■ **EXCERPTED PASSAGE**

****

Players can’t give anymore, unless they delay or neglect their work career until they’re 30.
Lifting the Sam Maguire in 2009 was the pinnacle. It helped me to grow up. I was still young, 22 years of age. I started to feel like I belonged. Up to then I had been a bit sheepish around the place. My role was as an impact sub. That all changed in ’09.
When Jack O’Connor spoke to me about the captaincy, he said, “Don’t worry about doing anything different, just play your game and enjoy it.” That was great advice to give a young player. It took the pressure off straight away. There were so many leaders in the that panel, it was always a collective effort.
I don’t remember much about the game. I don’t remember the parade or meeting the President.
First thing I remember is Paul Galvin giving out to me during the game. He was taking a short free and I wasn’t ready. I copped on then and got the ball off him and kicked a score. I looked back at him as if to say, “f*ck you now.” He pointed back at me as if to say, “I knew you’d react like that.”
He knew that if he gave me a bit of a bollocking, I’d be so cross, that I’d go off and do something worthwhile. That comes from playing together week in week out.
We took control of the game after that. I was taken off near the end. We had a comfortable lead. The job was done.
I sat next to Tadhg Kennelly and Darragh Ó Sé. Tadhg leaned in and said, “how’s the Irish?”
Now, I didn’t do Irish in school, so it hit me, “Jesus! I will have to do a speech in Irish.” Tadhg said, “I’ll help you, say it to me.” So, we’re in injury time, game still on and I’m practicing the speech with Tadhg.
I wasn’t nervous about playing the game at all. Not nervous about being captain for an All-Ireland final. All of a sudden, I’m petrified. Absolutely bricking it. Public speaking isn’t my thing. Dara Ó’Cinnéide ruined it for all of us – who could beat the 2004 speech?
Next to me at the top of the steps was Marc Ó Sé – a native Irish speaker. He said, “if you’re stuck, I’ll give you a dig out.” I’m thinking, “no way I’m trusting that messer!”
I looked out at the sea of green and gold. I looked to the right and my father was there. It was surreal. You’re trying to take it all in, but I couldn’t really get into the moment with all the stress of the acceptance speech. The next day was different though.
We were getting on the train to go home and Declan O’Sullivan said, “leave off the drink on the way down, you’ll want to remember all of this.” Great advice. I’ll never forget the celebrations back in Kerry. The crowds in the streets. The school visits.

****

■ **ENTRIES**
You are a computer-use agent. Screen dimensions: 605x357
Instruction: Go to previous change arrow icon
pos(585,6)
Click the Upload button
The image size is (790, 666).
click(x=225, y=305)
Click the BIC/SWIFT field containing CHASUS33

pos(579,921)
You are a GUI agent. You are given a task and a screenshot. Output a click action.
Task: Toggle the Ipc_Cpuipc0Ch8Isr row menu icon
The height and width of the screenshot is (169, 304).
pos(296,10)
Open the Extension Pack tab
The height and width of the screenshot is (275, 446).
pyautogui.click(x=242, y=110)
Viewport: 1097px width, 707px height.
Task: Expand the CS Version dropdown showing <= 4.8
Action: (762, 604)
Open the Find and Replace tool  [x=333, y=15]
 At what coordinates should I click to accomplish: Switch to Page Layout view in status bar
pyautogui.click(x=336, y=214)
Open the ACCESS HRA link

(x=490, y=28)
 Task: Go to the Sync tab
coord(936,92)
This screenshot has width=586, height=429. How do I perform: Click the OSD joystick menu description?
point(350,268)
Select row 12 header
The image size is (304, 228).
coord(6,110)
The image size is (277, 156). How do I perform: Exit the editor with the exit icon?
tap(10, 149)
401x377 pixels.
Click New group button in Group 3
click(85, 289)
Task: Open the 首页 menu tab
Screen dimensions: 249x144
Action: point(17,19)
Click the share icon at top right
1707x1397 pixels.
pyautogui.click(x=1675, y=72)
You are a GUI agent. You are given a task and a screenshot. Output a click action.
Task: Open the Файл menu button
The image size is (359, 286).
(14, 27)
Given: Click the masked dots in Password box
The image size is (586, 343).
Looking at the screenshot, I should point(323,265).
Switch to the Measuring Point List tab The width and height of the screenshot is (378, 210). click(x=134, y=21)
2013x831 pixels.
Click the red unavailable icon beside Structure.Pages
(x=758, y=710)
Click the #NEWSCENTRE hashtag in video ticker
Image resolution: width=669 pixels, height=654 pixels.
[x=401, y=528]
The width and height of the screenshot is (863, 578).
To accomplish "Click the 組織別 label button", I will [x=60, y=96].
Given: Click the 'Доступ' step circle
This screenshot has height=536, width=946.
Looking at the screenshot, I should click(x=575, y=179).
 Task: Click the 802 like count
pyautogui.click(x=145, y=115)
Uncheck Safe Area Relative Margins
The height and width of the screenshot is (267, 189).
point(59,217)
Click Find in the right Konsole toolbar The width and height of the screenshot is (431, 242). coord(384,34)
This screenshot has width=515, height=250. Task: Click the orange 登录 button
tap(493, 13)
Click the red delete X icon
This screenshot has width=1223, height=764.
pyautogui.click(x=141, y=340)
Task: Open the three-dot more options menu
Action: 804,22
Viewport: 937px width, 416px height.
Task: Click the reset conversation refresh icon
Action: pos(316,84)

****

■ **SET TASK 1**
Repeat the Sam Maguire passage from "He knew that" up to and including "speech with Tadhg.".
■ **SET TASK 2**
Summarize the Sam Maguire passage in two sentences.
The entries come from a different source than the Sam Maguire passage.

■ **EXERCISE OUTPUT 1**
He knew that if he gave me a bit of a bollocking, I’d be so cross, that I’d go off and do something worthwhile. That comes from playing together week in week out.
We took control of the game after that. I was taken off near the end. We had a comfortable lead. The job was done.
I sat next to Tadhg Kennelly and Darragh Ó Sé. Tadhg leaned in and said, “how’s the Irish?”
Now, I didn’t do Irish in school, so it hit me, “Jesus! I will have to do a speech in Irish.” Tadhg said, “I’ll help you, say it to me.” So, we’re in injury time, game still on and I’m practicing the speech with Tadhg.

■ **EXERCISE OUTPUT 2**
Lifting the Sam Maguire in 2009 as captain at age 22 was the narrator's high point, marking a change from a sheepish impact sub to someone who felt like they belonged. The narrator was not nervous about the final itself but became petrified about giving the acceptance speech in Irish, rehearsed it with Tadhg Kennelly during injury time, and will never forget the celebrations back in Kerry.